**THE REQUEST**
Copy out the following data word for word, keeping every line as it stands.

**AVAILABLE DATA**
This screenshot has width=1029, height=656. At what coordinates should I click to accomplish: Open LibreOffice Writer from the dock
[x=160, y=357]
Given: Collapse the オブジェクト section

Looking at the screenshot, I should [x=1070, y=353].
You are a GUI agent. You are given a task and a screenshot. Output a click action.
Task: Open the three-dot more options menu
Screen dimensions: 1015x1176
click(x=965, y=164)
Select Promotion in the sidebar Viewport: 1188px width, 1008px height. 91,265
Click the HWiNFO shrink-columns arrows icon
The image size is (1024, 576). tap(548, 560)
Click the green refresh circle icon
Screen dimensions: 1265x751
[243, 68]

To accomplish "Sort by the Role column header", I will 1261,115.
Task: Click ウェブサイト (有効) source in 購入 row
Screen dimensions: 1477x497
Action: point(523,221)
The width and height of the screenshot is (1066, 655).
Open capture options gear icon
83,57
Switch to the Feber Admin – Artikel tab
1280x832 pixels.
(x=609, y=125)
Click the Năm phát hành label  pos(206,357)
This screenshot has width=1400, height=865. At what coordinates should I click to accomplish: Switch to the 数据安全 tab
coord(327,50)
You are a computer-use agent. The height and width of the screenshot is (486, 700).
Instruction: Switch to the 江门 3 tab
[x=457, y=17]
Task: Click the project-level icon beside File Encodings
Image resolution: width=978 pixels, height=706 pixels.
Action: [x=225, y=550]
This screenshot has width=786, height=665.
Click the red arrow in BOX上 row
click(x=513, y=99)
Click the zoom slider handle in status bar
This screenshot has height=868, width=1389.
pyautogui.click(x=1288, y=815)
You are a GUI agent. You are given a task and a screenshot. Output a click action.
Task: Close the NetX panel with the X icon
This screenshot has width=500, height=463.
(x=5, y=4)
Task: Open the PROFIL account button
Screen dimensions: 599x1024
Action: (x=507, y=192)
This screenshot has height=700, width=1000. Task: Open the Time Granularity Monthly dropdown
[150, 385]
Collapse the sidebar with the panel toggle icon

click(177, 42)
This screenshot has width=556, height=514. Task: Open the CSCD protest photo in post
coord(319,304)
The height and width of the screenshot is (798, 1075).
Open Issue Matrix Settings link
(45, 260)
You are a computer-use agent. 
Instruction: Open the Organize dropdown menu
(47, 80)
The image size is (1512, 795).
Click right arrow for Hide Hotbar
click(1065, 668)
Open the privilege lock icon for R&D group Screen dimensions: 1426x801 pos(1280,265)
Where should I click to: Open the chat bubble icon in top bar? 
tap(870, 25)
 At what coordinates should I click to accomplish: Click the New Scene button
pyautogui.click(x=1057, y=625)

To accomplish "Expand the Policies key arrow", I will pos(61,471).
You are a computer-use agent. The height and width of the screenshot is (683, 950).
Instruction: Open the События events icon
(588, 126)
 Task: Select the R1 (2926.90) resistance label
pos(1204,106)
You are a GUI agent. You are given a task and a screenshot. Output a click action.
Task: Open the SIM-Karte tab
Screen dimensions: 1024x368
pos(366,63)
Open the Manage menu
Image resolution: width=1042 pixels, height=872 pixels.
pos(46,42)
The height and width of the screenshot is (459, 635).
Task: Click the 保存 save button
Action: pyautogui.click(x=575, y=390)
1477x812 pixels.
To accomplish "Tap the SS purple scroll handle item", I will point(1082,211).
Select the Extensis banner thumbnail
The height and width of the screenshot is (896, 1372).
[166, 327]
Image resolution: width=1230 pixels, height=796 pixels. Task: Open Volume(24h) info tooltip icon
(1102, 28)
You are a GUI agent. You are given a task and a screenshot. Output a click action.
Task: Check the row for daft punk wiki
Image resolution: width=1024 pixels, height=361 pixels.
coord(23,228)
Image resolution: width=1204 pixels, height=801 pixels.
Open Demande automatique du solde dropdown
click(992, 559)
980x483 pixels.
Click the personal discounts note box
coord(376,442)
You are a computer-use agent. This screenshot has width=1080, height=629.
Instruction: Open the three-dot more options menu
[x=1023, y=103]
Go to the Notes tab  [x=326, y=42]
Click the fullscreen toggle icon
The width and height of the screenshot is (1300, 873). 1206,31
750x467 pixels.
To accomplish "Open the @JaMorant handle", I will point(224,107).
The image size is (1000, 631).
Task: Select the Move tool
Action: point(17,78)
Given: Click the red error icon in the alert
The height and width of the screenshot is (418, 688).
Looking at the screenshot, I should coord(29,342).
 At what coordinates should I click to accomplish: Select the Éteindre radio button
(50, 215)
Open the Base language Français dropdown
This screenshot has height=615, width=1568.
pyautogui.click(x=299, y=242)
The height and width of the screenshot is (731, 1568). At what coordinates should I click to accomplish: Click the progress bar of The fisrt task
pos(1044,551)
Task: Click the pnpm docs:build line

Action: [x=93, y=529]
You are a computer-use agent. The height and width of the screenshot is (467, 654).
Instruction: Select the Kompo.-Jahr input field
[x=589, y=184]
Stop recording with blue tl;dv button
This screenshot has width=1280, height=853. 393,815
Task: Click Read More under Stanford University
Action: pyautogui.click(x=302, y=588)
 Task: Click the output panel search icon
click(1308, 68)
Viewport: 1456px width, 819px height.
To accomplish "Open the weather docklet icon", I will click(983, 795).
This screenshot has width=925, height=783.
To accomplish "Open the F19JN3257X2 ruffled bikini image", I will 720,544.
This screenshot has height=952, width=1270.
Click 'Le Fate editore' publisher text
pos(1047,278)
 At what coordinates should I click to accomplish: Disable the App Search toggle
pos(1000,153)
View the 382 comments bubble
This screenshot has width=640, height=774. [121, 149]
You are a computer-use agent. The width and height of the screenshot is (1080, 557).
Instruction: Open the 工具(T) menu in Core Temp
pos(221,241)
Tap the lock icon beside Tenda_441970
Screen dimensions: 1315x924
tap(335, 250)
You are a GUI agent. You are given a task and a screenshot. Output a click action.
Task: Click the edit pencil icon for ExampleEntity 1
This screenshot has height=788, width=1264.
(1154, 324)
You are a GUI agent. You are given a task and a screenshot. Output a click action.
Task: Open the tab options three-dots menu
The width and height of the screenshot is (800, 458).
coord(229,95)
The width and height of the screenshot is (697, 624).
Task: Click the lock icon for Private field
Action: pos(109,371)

**FINAL ANSWER**
This screenshot has width=1029, height=656. At what coordinates should I click to accomplish: Open LibreOffice Writer from the dock
[x=160, y=357]
Given: Collapse the オブジェクト section

Looking at the screenshot, I should [x=1070, y=353].
You are a GUI agent. You are given a task and a screenshot. Output a click action.
Task: Open the three-dot more options menu
Screen dimensions: 1015x1176
click(x=965, y=164)
Select Promotion in the sidebar Viewport: 1188px width, 1008px height. 91,265
Click the HWiNFO shrink-columns arrows icon
The image size is (1024, 576). tap(548, 560)
Click the green refresh circle icon
Screen dimensions: 1265x751
[243, 68]

To accomplish "Sort by the Role column header", I will 1261,115.
Task: Click ウェブサイト (有効) source in 購入 row
Screen dimensions: 1477x497
Action: point(523,221)
The width and height of the screenshot is (1066, 655).
Open capture options gear icon
83,57
Switch to the Feber Admin – Artikel tab
1280x832 pixels.
(x=609, y=125)
Click the Năm phát hành label  pos(206,357)
This screenshot has width=1400, height=865. At what coordinates should I click to accomplish: Switch to the 数据安全 tab
coord(327,50)
You are a computer-use agent. The height and width of the screenshot is (486, 700).
Instruction: Switch to the 江门 3 tab
[x=457, y=17]
Task: Click the project-level icon beside File Encodings
Image resolution: width=978 pixels, height=706 pixels.
Action: [x=225, y=550]
This screenshot has width=786, height=665.
Click the red arrow in BOX上 row
click(x=513, y=99)
Click the zoom slider handle in status bar
This screenshot has height=868, width=1389.
pyautogui.click(x=1288, y=815)
You are a GUI agent. You are given a task and a screenshot. Output a click action.
Task: Close the NetX panel with the X icon
This screenshot has width=500, height=463.
(x=5, y=4)
Task: Open the PROFIL account button
Screen dimensions: 599x1024
Action: (x=507, y=192)
This screenshot has height=700, width=1000. Task: Open the Time Granularity Monthly dropdown
[150, 385]
Collapse the sidebar with the panel toggle icon

click(177, 42)
This screenshot has width=556, height=514. Task: Open the CSCD protest photo in post
coord(319,304)
The height and width of the screenshot is (798, 1075).
Open Issue Matrix Settings link
(45, 260)
You are a computer-use agent. 
Instruction: Open the Organize dropdown menu
(47, 80)
The image size is (1512, 795).
Click right arrow for Hide Hotbar
click(1065, 668)
Open the privilege lock icon for R&D group Screen dimensions: 1426x801 pos(1280,265)
Where should I click to: Open the chat bubble icon in top bar? 
tap(870, 25)
 At what coordinates should I click to accomplish: Click the New Scene button
pyautogui.click(x=1057, y=625)

To accomplish "Expand the Policies key arrow", I will pos(61,471).
You are a computer-use agent. The height and width of the screenshot is (683, 950).
Instruction: Open the События events icon
(588, 126)
 Task: Select the R1 (2926.90) resistance label
pos(1204,106)
You are a GUI agent. You are given a task and a screenshot. Output a click action.
Task: Open the SIM-Karte tab
Screen dimensions: 1024x368
pos(366,63)
Open the Manage menu
Image resolution: width=1042 pixels, height=872 pixels.
pos(46,42)
The height and width of the screenshot is (459, 635).
Task: Click the 保存 save button
Action: pyautogui.click(x=575, y=390)
1477x812 pixels.
To accomplish "Tap the SS purple scroll handle item", I will point(1082,211).
Select the Extensis banner thumbnail
The height and width of the screenshot is (896, 1372).
[166, 327]
Image resolution: width=1230 pixels, height=796 pixels. Task: Open Volume(24h) info tooltip icon
(1102, 28)
You are a GUI agent. You are given a task and a screenshot. Output a click action.
Task: Check the row for daft punk wiki
Image resolution: width=1024 pixels, height=361 pixels.
coord(23,228)
Image resolution: width=1204 pixels, height=801 pixels.
Open Demande automatique du solde dropdown
click(992, 559)
980x483 pixels.
Click the personal discounts note box
coord(376,442)
You are a computer-use agent. This screenshot has width=1080, height=629.
Instruction: Open the three-dot more options menu
[x=1023, y=103]
Go to the Notes tab  [x=326, y=42]
Click the fullscreen toggle icon
The width and height of the screenshot is (1300, 873). 1206,31
750x467 pixels.
To accomplish "Open the @JaMorant handle", I will point(224,107).
The image size is (1000, 631).
Task: Select the Move tool
Action: point(17,78)
Given: Click the red error icon in the alert
The height and width of the screenshot is (418, 688).
Looking at the screenshot, I should coord(29,342).
 At what coordinates should I click to accomplish: Select the Éteindre radio button
(50, 215)
Open the Base language Français dropdown
This screenshot has height=615, width=1568.
pyautogui.click(x=299, y=242)
The height and width of the screenshot is (731, 1568). At what coordinates should I click to accomplish: Click the progress bar of The fisrt task
pos(1044,551)
Task: Click the pnpm docs:build line

Action: [x=93, y=529]
You are a computer-use agent. The height and width of the screenshot is (467, 654).
Instruction: Select the Kompo.-Jahr input field
[x=589, y=184]
Stop recording with blue tl;dv button
This screenshot has width=1280, height=853. 393,815
Task: Click Read More under Stanford University
Action: pyautogui.click(x=302, y=588)
 Task: Click the output panel search icon
click(1308, 68)
Viewport: 1456px width, 819px height.
To accomplish "Open the weather docklet icon", I will click(983, 795).
This screenshot has width=925, height=783.
To accomplish "Open the F19JN3257X2 ruffled bikini image", I will 720,544.
This screenshot has height=952, width=1270.
Click 'Le Fate editore' publisher text
pos(1047,278)
 At what coordinates should I click to accomplish: Disable the App Search toggle
pos(1000,153)
View the 382 comments bubble
This screenshot has width=640, height=774. [121, 149]
You are a computer-use agent. The width and height of the screenshot is (1080, 557).
Instruction: Open the 工具(T) menu in Core Temp
pos(221,241)
Tap the lock icon beside Tenda_441970
Screen dimensions: 1315x924
tap(335, 250)
You are a GUI agent. You are given a task and a screenshot. Output a click action.
Task: Click the edit pencil icon for ExampleEntity 1
This screenshot has height=788, width=1264.
(1154, 324)
You are a GUI agent. You are given a task and a screenshot. Output a click action.
Task: Open the tab options three-dots menu
The width and height of the screenshot is (800, 458).
coord(229,95)
The width and height of the screenshot is (697, 624).
Task: Click the lock icon for Private field
Action: pos(109,371)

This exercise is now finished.